The Indian stock market has been under pressure for three consecutive sessions. On Wednesday, December 18, both the Sensex and Nifty declined by 0.80 percent during intraday trade.
The selling was not confined to blue chips only as the BSE Midcap and Smallcap indices declined by a percent. Considering today's closing of 80,182.20, the Sensex has crashed 1,951 points in three days.
The overall market capitalisation of BSE-listed firms has dropped to nearly ₹453 lakh crore from about ₹459 lakh crore on Friday, December 13, making investors poorer by about ₹6 lakh crore in three sessions.
Experts point to the following five reasons behind the last three day's market downturn:
1. Caution ahead of the US Fed policy outcome: Amid sticky inflation and growing concerns about slowing growth, all eyes are on today's US Federal Reserve policy decision. The two-day policy meeting of the US Federal Open Market Committee (FOMC) started on December 17, and its outcome is due tonight
Experts say while a 25 bps rate cut is widely expected, the updated economic projections and the US Federal Reserve's dot plot are the key things to watch. They will shape expectations for the interest rate trajectory of the world's most powerful central bank through 2025 and 2026.

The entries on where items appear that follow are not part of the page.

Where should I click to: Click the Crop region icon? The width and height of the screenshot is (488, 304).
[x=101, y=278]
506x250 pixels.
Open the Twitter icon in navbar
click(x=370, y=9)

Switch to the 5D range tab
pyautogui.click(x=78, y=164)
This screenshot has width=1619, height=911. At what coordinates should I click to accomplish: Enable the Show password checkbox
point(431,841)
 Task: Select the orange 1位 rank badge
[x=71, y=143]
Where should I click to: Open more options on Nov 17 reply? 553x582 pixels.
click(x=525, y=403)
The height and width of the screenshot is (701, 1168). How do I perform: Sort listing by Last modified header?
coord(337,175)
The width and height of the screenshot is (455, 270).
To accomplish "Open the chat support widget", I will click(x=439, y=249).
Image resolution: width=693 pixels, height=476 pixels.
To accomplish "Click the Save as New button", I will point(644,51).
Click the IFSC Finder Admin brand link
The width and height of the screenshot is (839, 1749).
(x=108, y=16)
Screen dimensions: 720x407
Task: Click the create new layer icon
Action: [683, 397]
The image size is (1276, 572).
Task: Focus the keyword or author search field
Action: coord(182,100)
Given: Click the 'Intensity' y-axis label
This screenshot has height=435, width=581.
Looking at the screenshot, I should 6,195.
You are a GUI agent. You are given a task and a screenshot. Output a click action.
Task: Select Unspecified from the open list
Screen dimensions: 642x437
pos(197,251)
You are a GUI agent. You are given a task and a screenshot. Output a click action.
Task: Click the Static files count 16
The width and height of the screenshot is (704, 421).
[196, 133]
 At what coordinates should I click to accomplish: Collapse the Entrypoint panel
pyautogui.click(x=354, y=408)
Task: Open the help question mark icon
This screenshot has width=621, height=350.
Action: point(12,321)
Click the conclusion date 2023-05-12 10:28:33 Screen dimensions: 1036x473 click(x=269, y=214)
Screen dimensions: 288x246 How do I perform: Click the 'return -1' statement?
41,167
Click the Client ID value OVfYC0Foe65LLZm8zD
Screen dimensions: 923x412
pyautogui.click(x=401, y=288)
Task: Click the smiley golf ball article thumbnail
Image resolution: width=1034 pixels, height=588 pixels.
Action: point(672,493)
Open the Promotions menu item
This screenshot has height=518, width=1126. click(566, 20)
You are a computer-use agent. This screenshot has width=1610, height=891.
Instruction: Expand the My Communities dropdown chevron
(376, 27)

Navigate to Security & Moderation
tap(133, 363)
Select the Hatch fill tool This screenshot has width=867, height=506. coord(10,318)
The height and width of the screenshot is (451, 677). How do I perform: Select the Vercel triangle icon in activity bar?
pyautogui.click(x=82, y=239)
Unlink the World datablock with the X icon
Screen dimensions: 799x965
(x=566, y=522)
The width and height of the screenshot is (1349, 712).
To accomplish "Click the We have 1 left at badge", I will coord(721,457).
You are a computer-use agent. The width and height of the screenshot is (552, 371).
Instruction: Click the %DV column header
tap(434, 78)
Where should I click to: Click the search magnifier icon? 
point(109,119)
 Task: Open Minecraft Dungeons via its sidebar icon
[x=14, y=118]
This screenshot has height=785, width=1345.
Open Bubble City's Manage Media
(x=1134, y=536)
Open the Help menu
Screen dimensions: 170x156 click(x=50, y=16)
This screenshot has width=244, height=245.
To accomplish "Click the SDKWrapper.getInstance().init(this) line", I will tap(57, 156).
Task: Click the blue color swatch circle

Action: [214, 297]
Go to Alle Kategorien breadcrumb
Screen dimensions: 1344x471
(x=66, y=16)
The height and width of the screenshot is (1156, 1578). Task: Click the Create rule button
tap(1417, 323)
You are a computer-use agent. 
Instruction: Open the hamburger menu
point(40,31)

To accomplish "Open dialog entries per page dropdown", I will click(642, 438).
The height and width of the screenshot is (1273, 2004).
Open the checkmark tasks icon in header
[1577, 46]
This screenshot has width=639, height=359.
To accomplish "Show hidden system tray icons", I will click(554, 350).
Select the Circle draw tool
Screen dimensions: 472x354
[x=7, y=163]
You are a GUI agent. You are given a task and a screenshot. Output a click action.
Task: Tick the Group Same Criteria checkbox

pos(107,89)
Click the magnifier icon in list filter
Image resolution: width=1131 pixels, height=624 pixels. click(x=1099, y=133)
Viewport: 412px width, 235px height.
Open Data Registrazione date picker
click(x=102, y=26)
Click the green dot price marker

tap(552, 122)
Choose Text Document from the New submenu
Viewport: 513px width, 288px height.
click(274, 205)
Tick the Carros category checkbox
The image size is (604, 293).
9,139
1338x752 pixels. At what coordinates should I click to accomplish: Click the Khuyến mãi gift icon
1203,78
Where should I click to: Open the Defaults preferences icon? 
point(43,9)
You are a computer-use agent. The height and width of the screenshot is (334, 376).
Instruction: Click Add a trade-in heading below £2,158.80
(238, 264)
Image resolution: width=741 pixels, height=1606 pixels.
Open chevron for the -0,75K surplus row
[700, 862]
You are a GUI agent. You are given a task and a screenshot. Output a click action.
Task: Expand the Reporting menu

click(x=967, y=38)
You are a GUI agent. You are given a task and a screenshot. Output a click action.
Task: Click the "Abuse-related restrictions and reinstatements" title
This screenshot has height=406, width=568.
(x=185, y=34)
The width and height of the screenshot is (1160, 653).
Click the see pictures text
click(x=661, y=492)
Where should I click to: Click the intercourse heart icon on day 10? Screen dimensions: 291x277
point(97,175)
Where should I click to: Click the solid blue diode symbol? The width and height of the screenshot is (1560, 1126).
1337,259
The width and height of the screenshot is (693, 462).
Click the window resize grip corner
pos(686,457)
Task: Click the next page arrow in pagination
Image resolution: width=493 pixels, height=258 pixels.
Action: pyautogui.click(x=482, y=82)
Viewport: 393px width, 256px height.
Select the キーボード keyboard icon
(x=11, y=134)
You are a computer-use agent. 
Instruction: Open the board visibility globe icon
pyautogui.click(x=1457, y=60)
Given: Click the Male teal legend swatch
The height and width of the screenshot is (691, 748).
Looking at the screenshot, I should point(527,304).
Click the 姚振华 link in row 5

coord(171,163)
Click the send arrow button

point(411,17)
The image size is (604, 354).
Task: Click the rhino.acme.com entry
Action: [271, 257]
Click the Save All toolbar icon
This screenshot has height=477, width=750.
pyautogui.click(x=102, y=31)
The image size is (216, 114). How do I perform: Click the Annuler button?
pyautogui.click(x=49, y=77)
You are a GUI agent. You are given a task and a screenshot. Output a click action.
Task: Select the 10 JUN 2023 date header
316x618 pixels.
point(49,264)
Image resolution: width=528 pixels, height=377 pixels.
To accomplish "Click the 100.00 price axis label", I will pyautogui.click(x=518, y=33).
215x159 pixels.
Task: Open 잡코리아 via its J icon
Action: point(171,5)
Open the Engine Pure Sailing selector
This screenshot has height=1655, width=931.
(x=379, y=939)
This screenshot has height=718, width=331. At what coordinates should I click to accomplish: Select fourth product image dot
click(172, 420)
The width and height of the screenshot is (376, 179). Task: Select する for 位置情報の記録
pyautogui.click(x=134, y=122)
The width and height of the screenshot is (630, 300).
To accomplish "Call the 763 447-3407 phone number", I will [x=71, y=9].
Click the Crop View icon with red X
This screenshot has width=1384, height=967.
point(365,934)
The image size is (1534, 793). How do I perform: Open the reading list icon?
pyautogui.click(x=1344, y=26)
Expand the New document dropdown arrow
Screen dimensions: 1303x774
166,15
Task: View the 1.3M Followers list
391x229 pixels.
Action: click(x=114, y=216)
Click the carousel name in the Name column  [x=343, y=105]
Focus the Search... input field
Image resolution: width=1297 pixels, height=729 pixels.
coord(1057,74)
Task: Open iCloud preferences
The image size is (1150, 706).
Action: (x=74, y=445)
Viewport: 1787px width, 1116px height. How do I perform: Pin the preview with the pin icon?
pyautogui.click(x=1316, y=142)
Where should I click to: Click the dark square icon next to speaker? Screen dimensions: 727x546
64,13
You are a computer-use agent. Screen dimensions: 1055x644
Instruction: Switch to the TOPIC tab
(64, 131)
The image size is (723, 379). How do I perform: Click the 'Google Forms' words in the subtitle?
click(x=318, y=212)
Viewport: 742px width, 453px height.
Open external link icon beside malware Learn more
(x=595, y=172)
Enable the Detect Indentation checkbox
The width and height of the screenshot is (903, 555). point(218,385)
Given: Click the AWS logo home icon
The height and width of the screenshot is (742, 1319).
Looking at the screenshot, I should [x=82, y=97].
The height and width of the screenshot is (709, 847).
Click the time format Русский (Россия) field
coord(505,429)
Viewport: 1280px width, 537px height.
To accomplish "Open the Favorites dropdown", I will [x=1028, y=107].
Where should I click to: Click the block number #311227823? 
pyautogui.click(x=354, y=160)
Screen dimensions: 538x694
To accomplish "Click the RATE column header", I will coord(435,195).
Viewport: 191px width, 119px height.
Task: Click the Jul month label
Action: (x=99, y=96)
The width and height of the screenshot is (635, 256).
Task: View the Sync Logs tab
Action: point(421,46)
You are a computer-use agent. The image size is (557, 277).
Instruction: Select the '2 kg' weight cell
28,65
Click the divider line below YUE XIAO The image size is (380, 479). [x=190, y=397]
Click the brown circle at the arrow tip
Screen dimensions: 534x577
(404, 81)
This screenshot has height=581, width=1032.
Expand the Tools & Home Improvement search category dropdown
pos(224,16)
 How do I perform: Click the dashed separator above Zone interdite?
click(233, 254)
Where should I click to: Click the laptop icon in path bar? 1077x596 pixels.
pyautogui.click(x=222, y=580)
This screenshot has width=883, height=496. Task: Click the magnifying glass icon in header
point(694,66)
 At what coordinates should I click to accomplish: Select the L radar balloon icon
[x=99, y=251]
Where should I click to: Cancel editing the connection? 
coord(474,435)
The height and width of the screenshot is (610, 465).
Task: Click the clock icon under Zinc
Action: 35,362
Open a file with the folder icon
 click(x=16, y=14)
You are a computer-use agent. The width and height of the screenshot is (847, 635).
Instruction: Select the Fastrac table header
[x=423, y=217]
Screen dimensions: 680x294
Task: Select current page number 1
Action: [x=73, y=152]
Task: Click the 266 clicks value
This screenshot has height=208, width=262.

2. Rupee's weakness: The Indian rupee plunged to a record low of 84.95 per dollar on Wednesday, weighing on domestic market sentiment. Due to a strengthening dollar, experts expect the rupee to remain weak for some time, going beyond the 85 per dollar mark.
As weak currency accelerates foreign capital outflow, weakness in the rupee may keep the market sentiment low.
3. Foreign capital outflow: Foreign portfolio investors (FPIs) have resumed selling Indian equities this week amid rising dollar and US bond yields. FPIs sold Indian equities worth ₹6,409.86 crore on December 17 and ₹278.70 crore on December 16. On a monthly scale, however, they are still net buyers this month.
Experts note that FPIs typically sell Indian stocks toward the end of the year ahead of the holiday season. This year, the dollar's appreciation, uncertainty around the US Fed's interest rate trajectory, and Donald Trump's tariff policies have accelerated the pace of capital outflows.
4. Deep losses for banking stocks: Shares of some banking heavyweights have been among the top drags on the benchmark indices in the last three days. On Wednesday, HDFC Bank and ICICI Bank were the two top drags on the Nifty 50 index. The Nifty Bank index has lost almost 3 per cent in the last three days.
5. Concerns over deteriorating macro: India's trade deficit widened to an all-time high in November, primarily due to high gold imports. The trade deficit, or the amount by which the value of imports exceeds exports, hit a record $37.84 billion, compared with $21.31 billion in November 2023. A Bloomberg economists’ poll had predicted a deficit of $23 billion.
After the Q2 GDP prints came to the lowest in nearly two years and showed growth slowing for the third consecutive quarter, the higher trade deficit numbers have come as a fresh blow to sentiment.